It’s not just tracks like 'Sacrament' that nail this, for at a deeper level it 's the songs that apply those harmonic sensibilities to their post-hardcore roots: the Norma Jean side of the band's proverbial coin. By itself the Norma Jean yin to the Radiohead yang is unquestionably the more derivative side of said coin, but once those two worlds meet it results in absolute brilliance. It reminds me of albums like Norma Jean's 'Polar Similar' that dipped into the bluegrass and deep south vibes, or Underoath’s 'Lost In The Sound Of Separation' that seemed to open a door into another whole dimension, in that not only does it show Limbs branching out into territory not normally covered in their established genre, but taking those elements and uncovering newish corners for their music to exist in. I can’t think of any other recent album that has combined these two music worlds quite as well. (Hail The Sun and A Lot Like Birds have done very similar things in their more prog-orientated spheres, though).
Another area 'Father’s Son' excels is in the production. The band have made a conscious choice to make “this full-length less tight/less edited", for as their frontman also put it: "I’m tired of hearing bands sound like they came out of a computer. Tired of hearing drums that sound so perfect that no human could play them. I want to hear the feeling and musicianship come back to a genre that’s been overproduced to hell.” Costanza’s sentiments there ring true across this new record, which puts you right in the hot seat in the studio with the band. Not a collection of squeaky clean perfect performances, but rather five musicians playing off each other and performing music in a legitimate way and also having something to say.
This is something that, much like Costanza stated, is sorely missing from not just this genre of music, but music in general, and it's incredibly refreshing, exciting and very gratifying to be able to listen to something like this that didn't assume everything needed to be perfect and tied up in a neat little bow for it work. Major credit goes not only to the band but also Underoath’s Tim McTague for his work in pre-production for 'Father's Son', as well as producer Beau Burchell (Saosin's guitarist), which is the same team behind the band’s 2017 EP, 'Sleep'. It’s only fitting that such a driving and introspective yet deliberate album sounds as raw and as warm as it does. Depending on the fan this decision may be an issue – trends develop for a reason – yet for me, it truly became part of the character of an already sparkling record.

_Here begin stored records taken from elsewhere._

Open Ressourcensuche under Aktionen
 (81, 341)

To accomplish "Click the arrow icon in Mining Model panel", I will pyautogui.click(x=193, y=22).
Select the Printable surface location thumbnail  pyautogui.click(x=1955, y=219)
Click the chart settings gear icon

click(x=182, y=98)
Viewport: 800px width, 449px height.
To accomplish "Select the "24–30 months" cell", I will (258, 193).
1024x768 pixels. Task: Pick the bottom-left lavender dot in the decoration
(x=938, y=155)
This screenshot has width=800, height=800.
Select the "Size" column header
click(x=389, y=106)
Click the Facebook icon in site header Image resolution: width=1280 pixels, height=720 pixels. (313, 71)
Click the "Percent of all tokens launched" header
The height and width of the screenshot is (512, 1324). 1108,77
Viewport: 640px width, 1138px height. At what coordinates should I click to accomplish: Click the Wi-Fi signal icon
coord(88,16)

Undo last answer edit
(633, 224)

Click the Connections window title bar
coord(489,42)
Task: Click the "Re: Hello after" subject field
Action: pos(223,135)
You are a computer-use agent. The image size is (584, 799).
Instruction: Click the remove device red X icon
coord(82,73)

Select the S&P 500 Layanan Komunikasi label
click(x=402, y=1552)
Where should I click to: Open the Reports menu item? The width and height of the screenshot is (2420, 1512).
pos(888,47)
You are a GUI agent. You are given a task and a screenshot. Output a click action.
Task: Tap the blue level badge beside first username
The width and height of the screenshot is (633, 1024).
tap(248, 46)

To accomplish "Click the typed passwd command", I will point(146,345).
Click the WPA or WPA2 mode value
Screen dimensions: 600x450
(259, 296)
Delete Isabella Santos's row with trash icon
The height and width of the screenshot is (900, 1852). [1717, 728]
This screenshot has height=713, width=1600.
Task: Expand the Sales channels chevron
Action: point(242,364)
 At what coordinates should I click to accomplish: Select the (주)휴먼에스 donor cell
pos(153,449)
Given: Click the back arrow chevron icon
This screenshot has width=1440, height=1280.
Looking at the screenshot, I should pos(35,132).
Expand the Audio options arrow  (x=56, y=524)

This debut full-length from Limbs is like a full-blown revelation, and it comes as no surprise to me that they will soon be departing on a tour with Underoath shortly. 'Father's Son' is heavy, noisy, beautiful, eerie, cinematic and dense, and is no doubt a great debut! Having to constantly remind oneself that this is only their debut can only be a good thing, and the fact that it’s only onwards and upwards from here for Limbs is a very exciting prospect.
'Father's Son' is out Friday, April 27th via UNFD.